Content starts

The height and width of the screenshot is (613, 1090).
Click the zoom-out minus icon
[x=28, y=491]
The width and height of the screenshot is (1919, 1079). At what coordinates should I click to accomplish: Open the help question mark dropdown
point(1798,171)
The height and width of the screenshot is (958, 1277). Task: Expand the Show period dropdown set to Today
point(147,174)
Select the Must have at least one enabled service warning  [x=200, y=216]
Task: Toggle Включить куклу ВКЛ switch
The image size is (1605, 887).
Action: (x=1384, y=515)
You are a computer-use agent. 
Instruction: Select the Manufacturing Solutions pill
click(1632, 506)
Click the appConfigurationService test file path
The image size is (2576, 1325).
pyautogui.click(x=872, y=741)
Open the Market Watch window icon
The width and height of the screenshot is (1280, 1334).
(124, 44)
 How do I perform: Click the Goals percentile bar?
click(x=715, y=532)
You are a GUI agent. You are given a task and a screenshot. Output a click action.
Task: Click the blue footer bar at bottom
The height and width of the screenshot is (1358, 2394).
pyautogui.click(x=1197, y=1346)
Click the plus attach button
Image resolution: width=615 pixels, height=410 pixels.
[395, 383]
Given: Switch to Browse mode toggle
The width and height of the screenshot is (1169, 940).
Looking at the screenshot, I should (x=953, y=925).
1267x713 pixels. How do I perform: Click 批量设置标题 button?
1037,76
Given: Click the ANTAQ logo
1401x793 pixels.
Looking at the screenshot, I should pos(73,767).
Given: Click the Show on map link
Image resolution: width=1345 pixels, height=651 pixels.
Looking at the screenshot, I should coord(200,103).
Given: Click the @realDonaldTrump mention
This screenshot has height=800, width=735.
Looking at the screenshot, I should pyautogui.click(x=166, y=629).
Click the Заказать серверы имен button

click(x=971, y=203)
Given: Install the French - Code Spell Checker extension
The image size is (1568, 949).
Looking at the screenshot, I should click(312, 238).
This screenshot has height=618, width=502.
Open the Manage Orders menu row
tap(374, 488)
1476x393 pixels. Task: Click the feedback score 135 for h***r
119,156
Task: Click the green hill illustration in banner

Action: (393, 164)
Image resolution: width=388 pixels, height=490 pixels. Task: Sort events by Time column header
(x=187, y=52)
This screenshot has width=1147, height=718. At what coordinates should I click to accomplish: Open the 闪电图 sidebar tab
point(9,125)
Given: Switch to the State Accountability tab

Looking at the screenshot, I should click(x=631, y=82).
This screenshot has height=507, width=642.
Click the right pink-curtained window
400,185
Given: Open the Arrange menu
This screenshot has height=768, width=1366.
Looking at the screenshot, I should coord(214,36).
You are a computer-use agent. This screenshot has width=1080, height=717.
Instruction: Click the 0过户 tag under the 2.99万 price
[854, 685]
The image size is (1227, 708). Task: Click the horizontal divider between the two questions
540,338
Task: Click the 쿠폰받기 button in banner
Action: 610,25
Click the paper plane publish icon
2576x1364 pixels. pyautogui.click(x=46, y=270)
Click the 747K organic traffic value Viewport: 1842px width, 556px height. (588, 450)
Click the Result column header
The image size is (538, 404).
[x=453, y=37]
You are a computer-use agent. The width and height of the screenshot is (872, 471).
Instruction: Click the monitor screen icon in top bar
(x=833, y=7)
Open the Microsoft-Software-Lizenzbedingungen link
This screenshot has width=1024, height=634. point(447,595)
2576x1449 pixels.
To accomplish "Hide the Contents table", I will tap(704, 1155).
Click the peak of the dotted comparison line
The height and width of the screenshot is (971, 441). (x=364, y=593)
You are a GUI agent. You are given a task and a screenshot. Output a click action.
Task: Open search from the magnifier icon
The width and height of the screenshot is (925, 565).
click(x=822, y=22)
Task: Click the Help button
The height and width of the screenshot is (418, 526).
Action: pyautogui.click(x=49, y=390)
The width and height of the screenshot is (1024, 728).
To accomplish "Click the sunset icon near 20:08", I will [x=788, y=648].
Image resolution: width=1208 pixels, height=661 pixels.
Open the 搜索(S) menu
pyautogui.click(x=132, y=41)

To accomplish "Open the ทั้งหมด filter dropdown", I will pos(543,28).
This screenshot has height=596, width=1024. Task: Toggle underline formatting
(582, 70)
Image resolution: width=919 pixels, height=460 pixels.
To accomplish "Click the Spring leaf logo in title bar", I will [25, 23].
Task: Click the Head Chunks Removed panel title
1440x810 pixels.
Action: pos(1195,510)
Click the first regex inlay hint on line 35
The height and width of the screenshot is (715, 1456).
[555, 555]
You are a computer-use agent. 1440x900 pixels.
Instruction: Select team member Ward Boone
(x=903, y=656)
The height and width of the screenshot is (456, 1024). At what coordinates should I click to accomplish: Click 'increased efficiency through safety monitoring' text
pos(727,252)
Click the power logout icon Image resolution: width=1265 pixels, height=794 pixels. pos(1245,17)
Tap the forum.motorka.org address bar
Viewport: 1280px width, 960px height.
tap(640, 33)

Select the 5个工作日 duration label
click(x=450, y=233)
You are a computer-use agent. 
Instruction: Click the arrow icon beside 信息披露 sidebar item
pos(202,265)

Content ends

Problem description: Check each line in the entries above for the string "computer", then give the number of matching lines alone.

Solution to the problem: 5